The problem I see is that the cache backend always determines the expiry to be in UTC - which is great - but then before the insert it simply converts this to a string without localizing and that's what gets set in the database. This means if I set the expiry as 120 seconds at 5:00 AM in America/New_York time: Django will look at the UTC time, adds the 120 seconds (so the expiry will be 9:02 AM in UTC) and it will simply insert 9:02 into the database.
However when Django reads this value back, it will be read as 9:02 in America/New_York TZ, hence there are additional 4 hours to the intended 2 mins of expiry.
Stepping through the source code I think the issue is that the logic for determining "exp" (for the insert) is different than for "current_expires" (read operation for expiry of existing record). For "exp" the value will be set as a naive timestamp with the datetime.utcfromtimestamp function and when it is adapted, it will be simply converted to a string.

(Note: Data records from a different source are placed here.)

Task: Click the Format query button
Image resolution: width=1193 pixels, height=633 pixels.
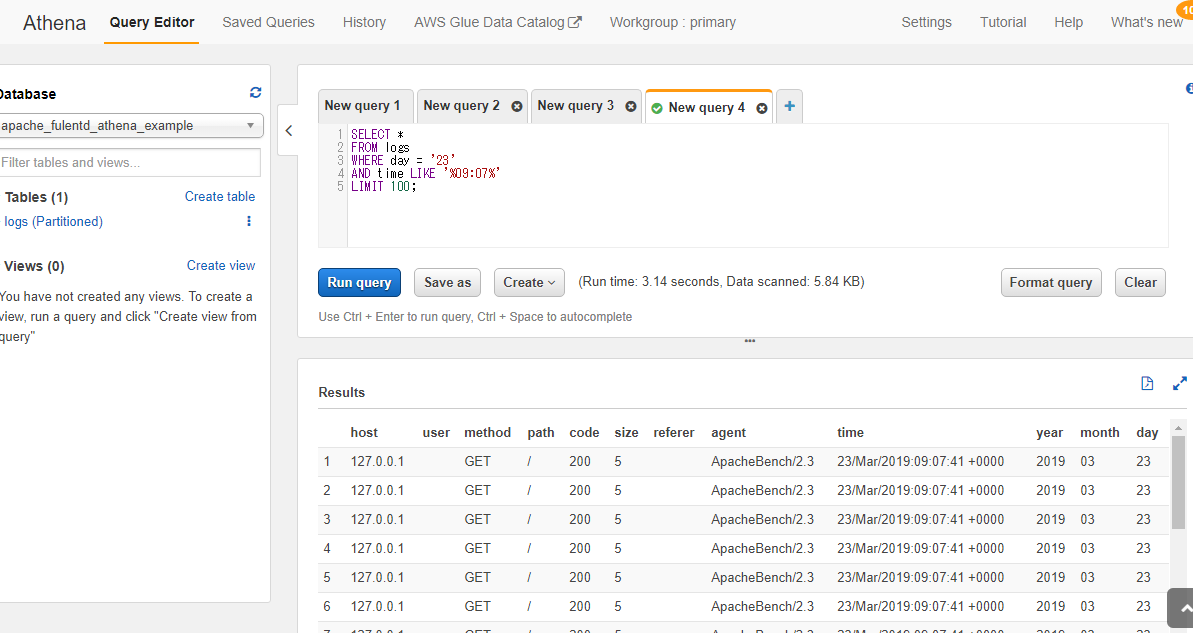Action: (1050, 283)
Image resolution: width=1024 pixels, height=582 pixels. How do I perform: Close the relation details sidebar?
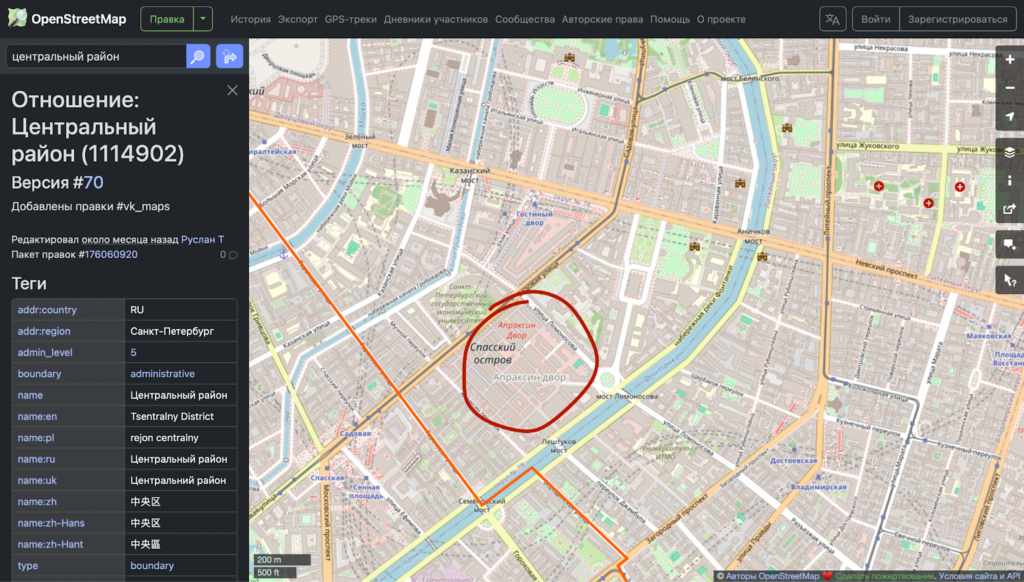click(232, 91)
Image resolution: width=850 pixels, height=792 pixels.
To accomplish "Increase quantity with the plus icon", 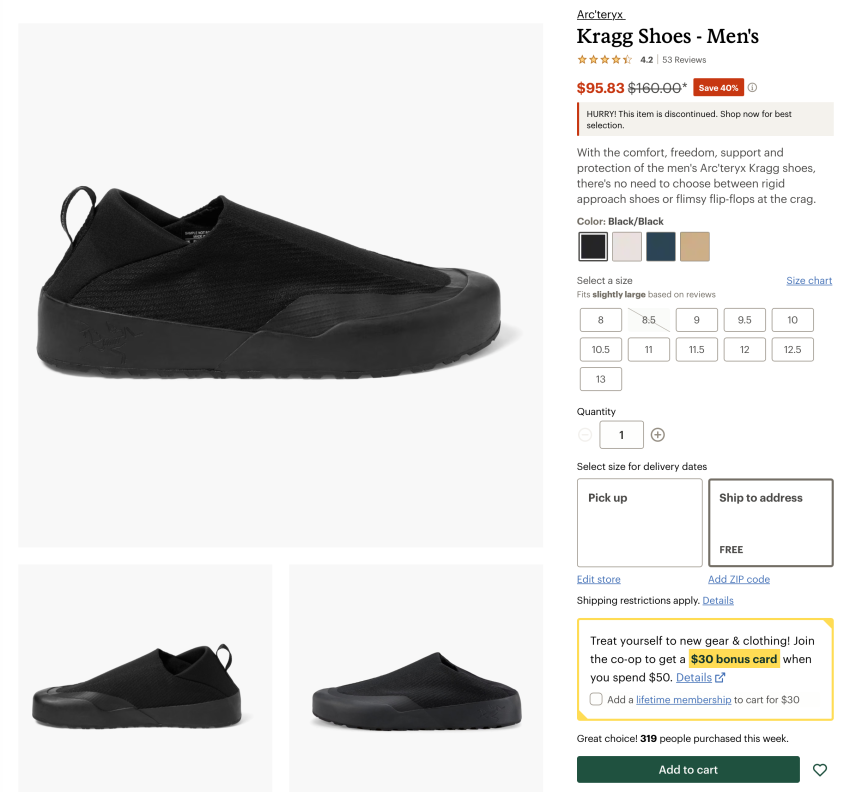I will point(658,435).
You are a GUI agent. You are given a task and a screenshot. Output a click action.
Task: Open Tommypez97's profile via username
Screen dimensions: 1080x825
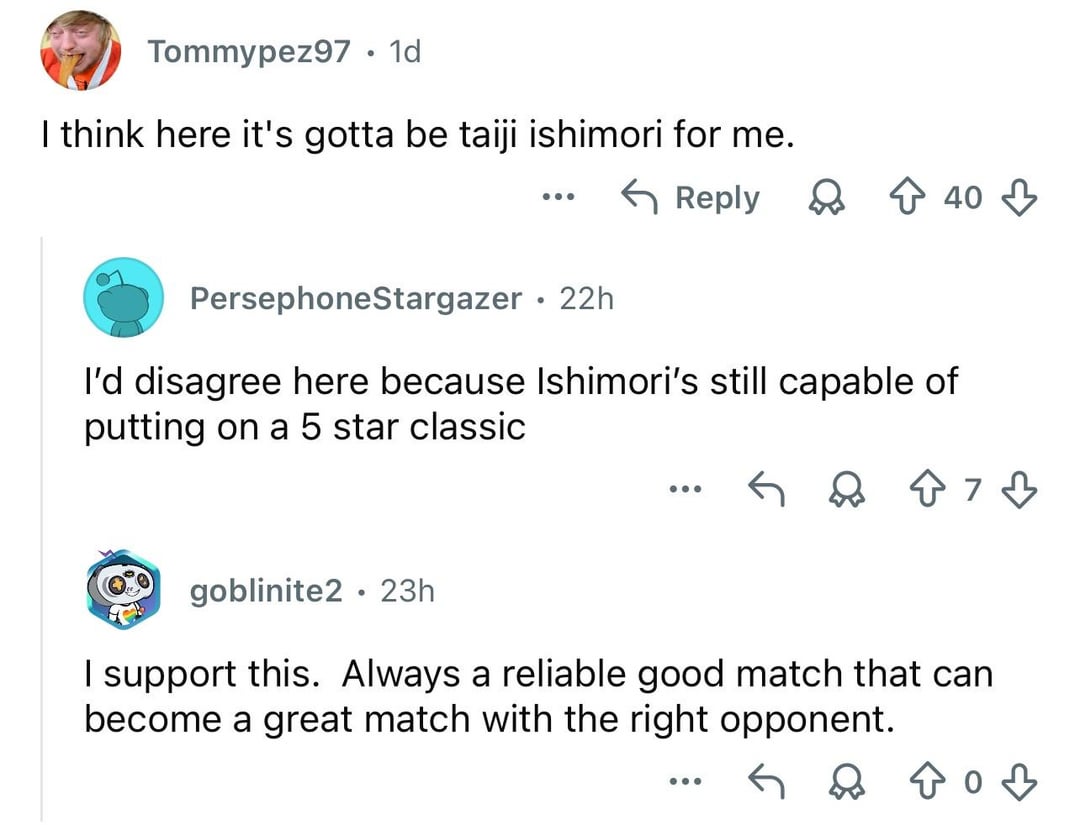pos(249,51)
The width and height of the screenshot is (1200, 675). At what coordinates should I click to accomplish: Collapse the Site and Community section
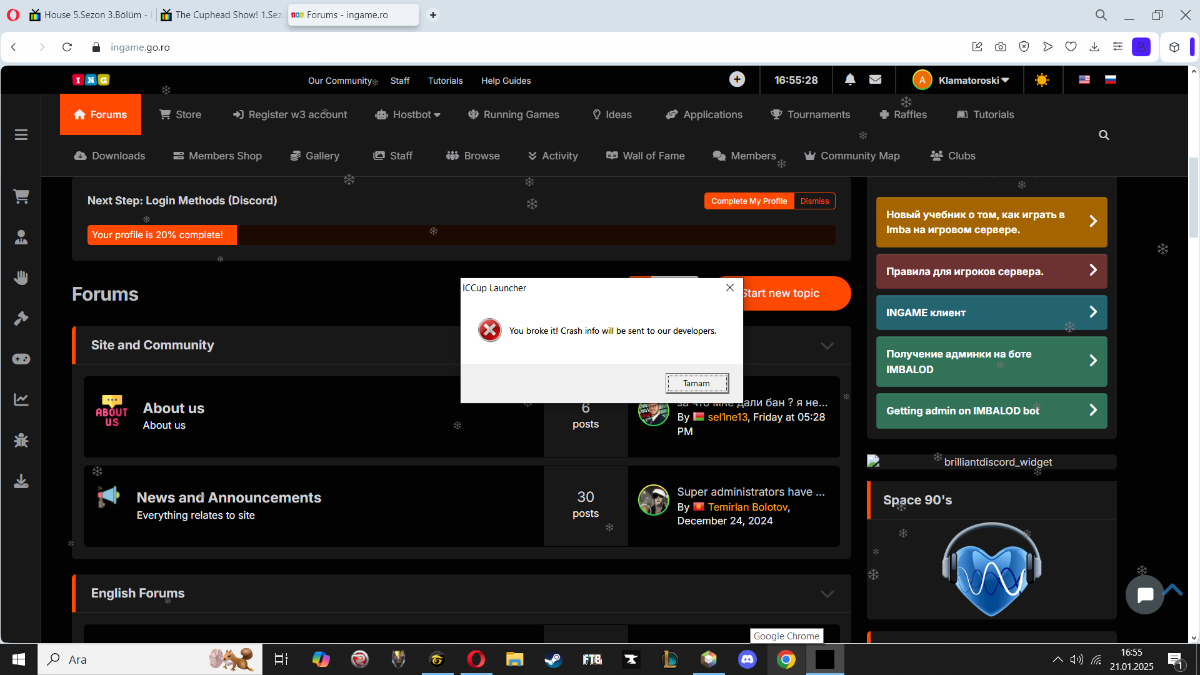(827, 345)
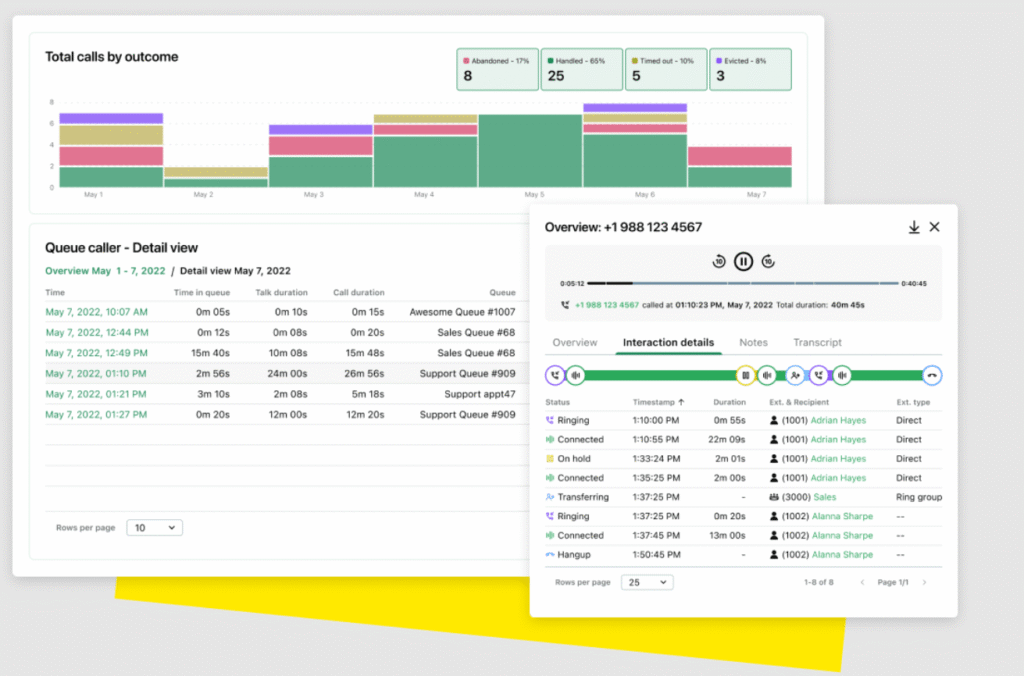Pause the call recording playback
1024x676 pixels.
pos(743,261)
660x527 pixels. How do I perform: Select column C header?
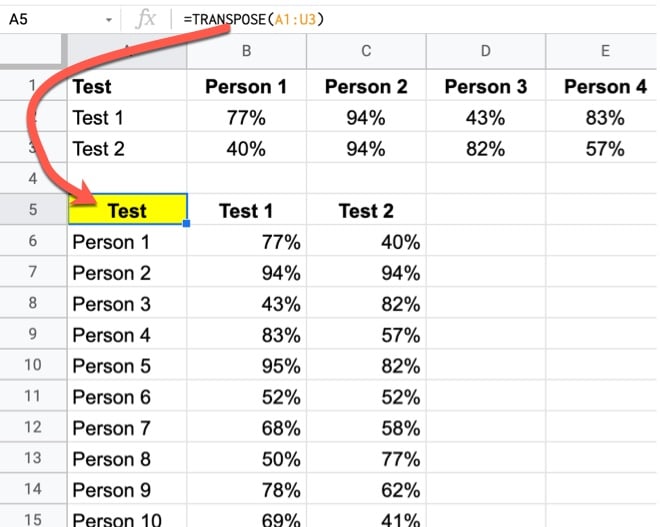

Below is where timeout will be converted to a naive utc timestamp (in _base_set function of DatabaseCache):
if timeout is None:
exp = datetime.max
elif settings.USE_TZ:
exp = datetime.utcfromtimestamp(timeout)
else:
exp = datetime.fromtimestamp(timeout)
..then later will be 'adapted'
exp = connection.ops.adapt_datetimefield_value(exp)
However, this simply will return the UTC value as a string as the value is a naive timestamp:
def adapt_datetimefield_value(self, value):
if value is None:
return None
# Expression values are adapted by the database.
if hasattr(value, 'resolve_expression'):
return value
# SQLite doesn't support tz-aware datetimes
if timezone.is_aware(value):
if settings.USE_TZ:
value = timezone.make_naive(value, self.connection.timezone)
else:
raise ValueError("SQLite backend does not support timezone-aware datetimes when USE_TZ is False.")
return str(value)
Whereas for "current_expires" the database's TZ is correctly considered thanks to the "convert_datatimefield_value" db converter that get's called eventually in the _base_set function:
def convert_datetimefield_value(self, value, expression, connection):
if value is not None:
if not isinstance(value, datetime.datetime):
value = parse_datetime(value)
if settings.USE_TZ and not timezone.is_aware(value):
value = timezone.make_aware(value, self.connection.timezone)
return value
I think the two different approaches cause this additional 4 hours of difference in interpreting the expiry. I would expect this to be consistent for writing and read - is there something that I'm missing?
Currently, I'm using Django 2.2 and in the middle of upgrading to the 4.2 version - but I have checked, and seems to me the main logic stayed the same for this part of the source code.